# Extracted entries:

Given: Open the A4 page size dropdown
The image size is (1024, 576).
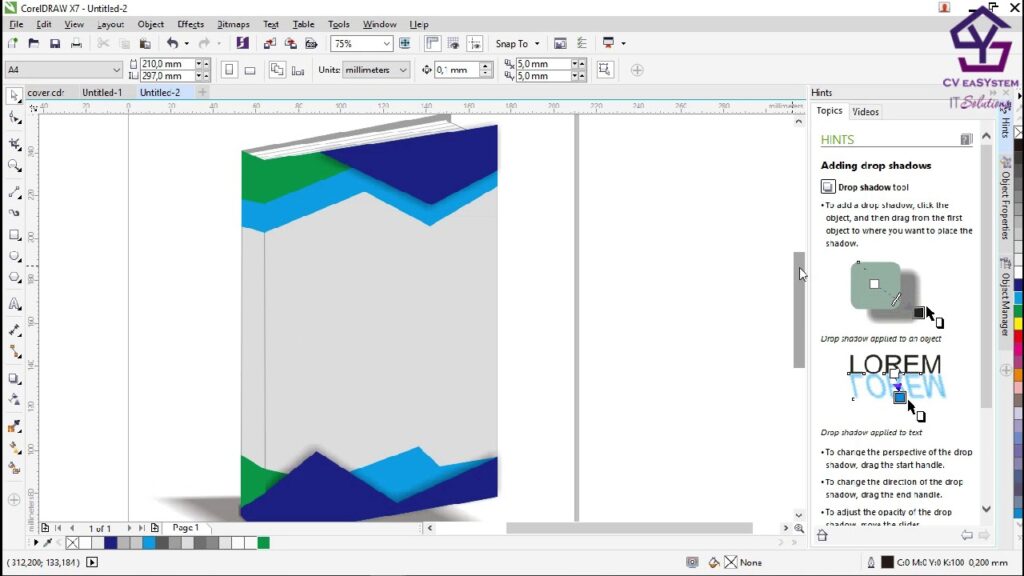Looking at the screenshot, I should pyautogui.click(x=117, y=70).
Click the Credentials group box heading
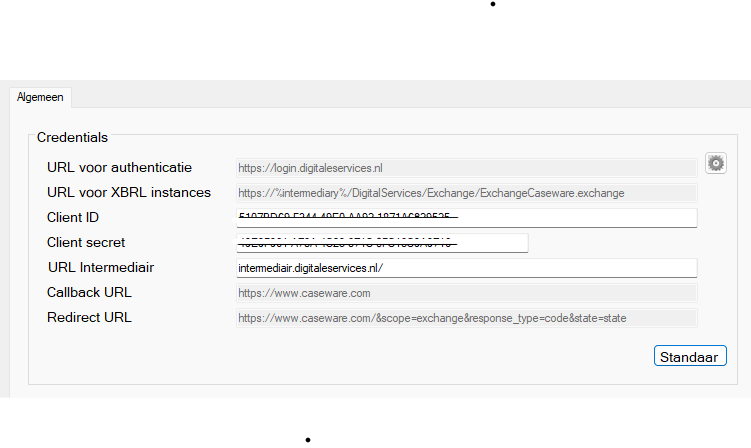The height and width of the screenshot is (448, 751). 72,138
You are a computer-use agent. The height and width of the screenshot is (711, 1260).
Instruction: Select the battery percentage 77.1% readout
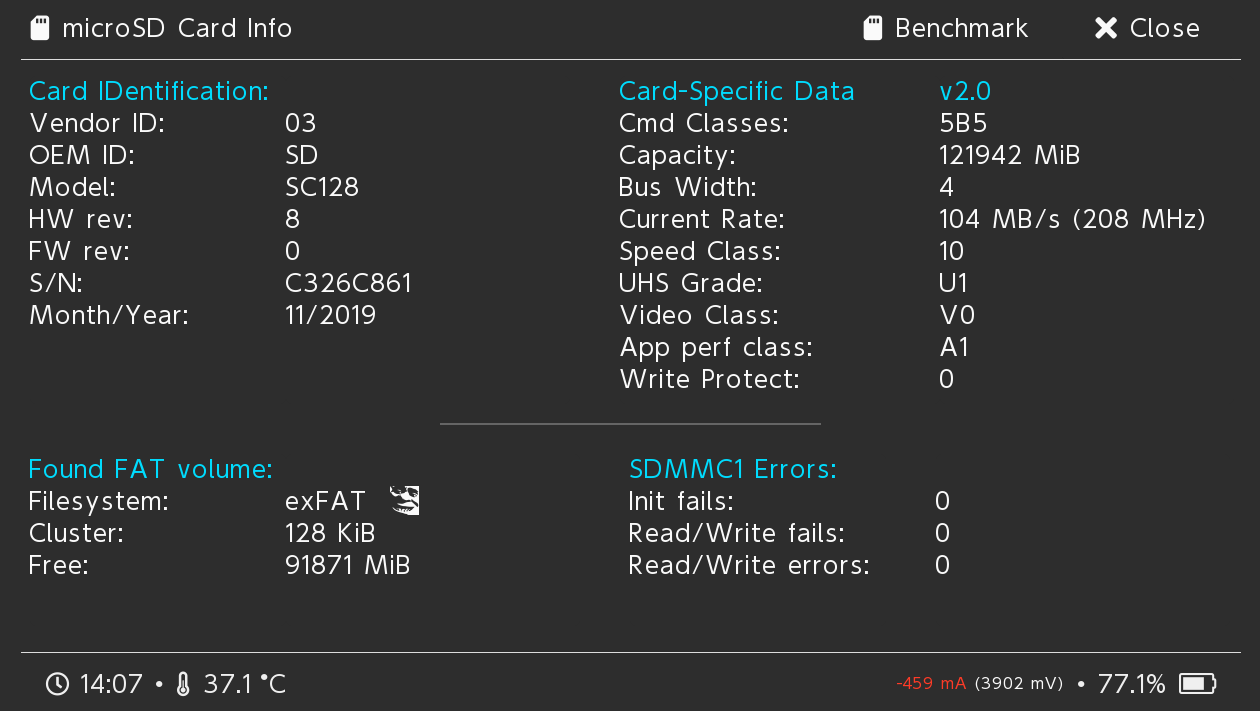(1131, 683)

# The problem:
Without the pictures, extract every entry verbatim.

# Answer space:
Given: Open the A4 page size dropdown
The image size is (1024, 576).
Looking at the screenshot, I should pyautogui.click(x=117, y=70).
Click the Credentials group box heading
The height and width of the screenshot is (448, 751). 72,138
You are a computer-use agent. The height and width of the screenshot is (711, 1260).
Instruction: Select the battery percentage 77.1% readout
(1131, 683)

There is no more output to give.